The first case, comparing two integers, is easy: Integer comparison is well defined and works on any integer value. However, even an operation seemingly as simple as comparing two floating-point numbers can cause trouble. The source of this trouble is a special value called "not a number," usually abbreviated NaN, that is implemented in most floating-point hardware as an extension to what C or C++ requires from a machine's floating-point arithmetic.

The purpose of NaN is to provide a value — or, more accurately, a family of values — that can be used to indicate that something went wrong during the process of computing that value. NaN values have the curious property that they compare as "unordered" with all values, even with themselves. In other words, if `x`

is a NaN, and `y`

is any floating-point value, NaN or not, then `x<y`

, `x>y`

, `x<=y`

, `x>=y`

, and `x==y`

are all false, and `x!=y`

is true.

This definition means that < on floating-point values fails to meet the requirements for C++ order relations! The reason for this failure is that if `x`

and `y`

are unequal ordinary values, and `z`

is NaN, then `x`

is unrelated to `z`

, `z`

is unrelated to `y`

, but `x`

and `y`

are *not* unrelated to each other. Therefore, "unrelated" is not transitive, as C++ requires.

Remember that the requirements on "unrelated" cause it to partition the set of all values into equivalence classes. Because all NaN values are mutually unrelated, it makes sense to include them in a single equivalence class. As soon as we do so, we are saying that all NaN values are indistinguishable from each other for comparison purposes. In order for comparison to make sense, then, we must define it so that NaN is distinguishable from other values, so that non-NaN values can consistently be distinguished from each other.

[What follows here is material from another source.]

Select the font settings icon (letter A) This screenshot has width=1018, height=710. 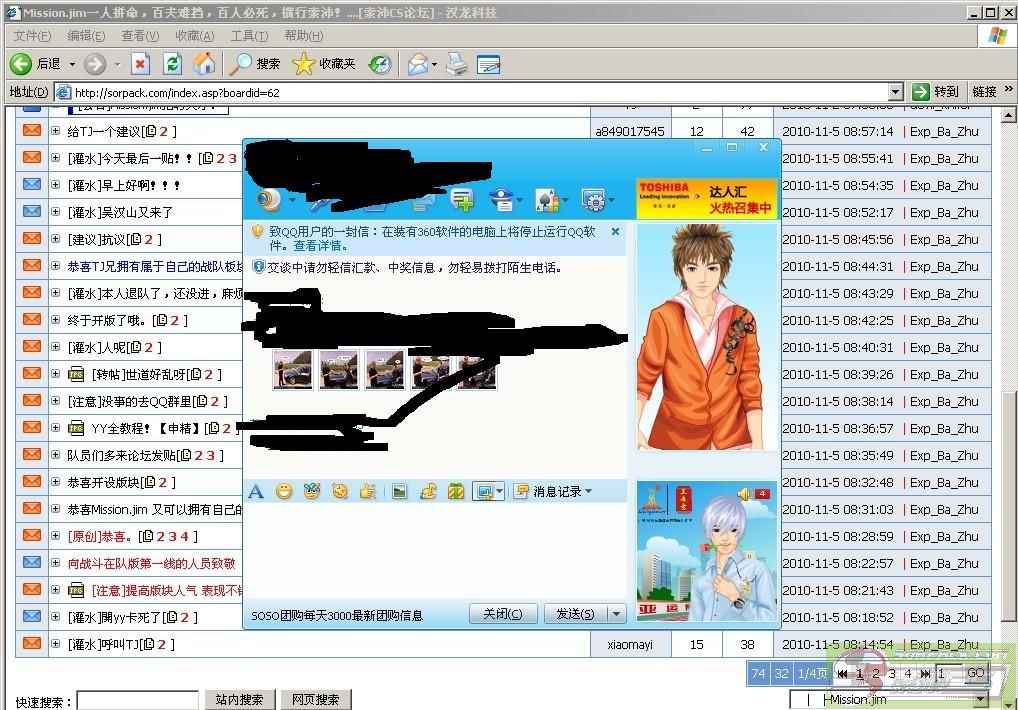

The most straightforward strategy for defining comparison on floating-point numbers that might include NaN is to decide either that every NaN is "less than" every other number or "greater than" every other number. For the sake of the discussion, we'll define NaN as "greater than" every other number. Then we can define comparison between floating-point numbers as follows:

bool compare(double x, double y) { if (isnan(y)) return !isnan(x); return x < y; }

We use a function named `isnan`

, which tests whether its argument is a NaN. This function is part of C++11, but might not be available in earlier versions of C++. Fortunately, it is easy to implement:

bool isnan(double x) { return x != x; }

Our definition of compare collapses the case analysis. If `y`

is NaN, then either `x`

is also NaN, in which case we must return false (because all NaN values are unrelated to each other), or `x`

is an ordinary value, in which case we must return true (because we decided earlier that NaN is "greater than" any ordinary value).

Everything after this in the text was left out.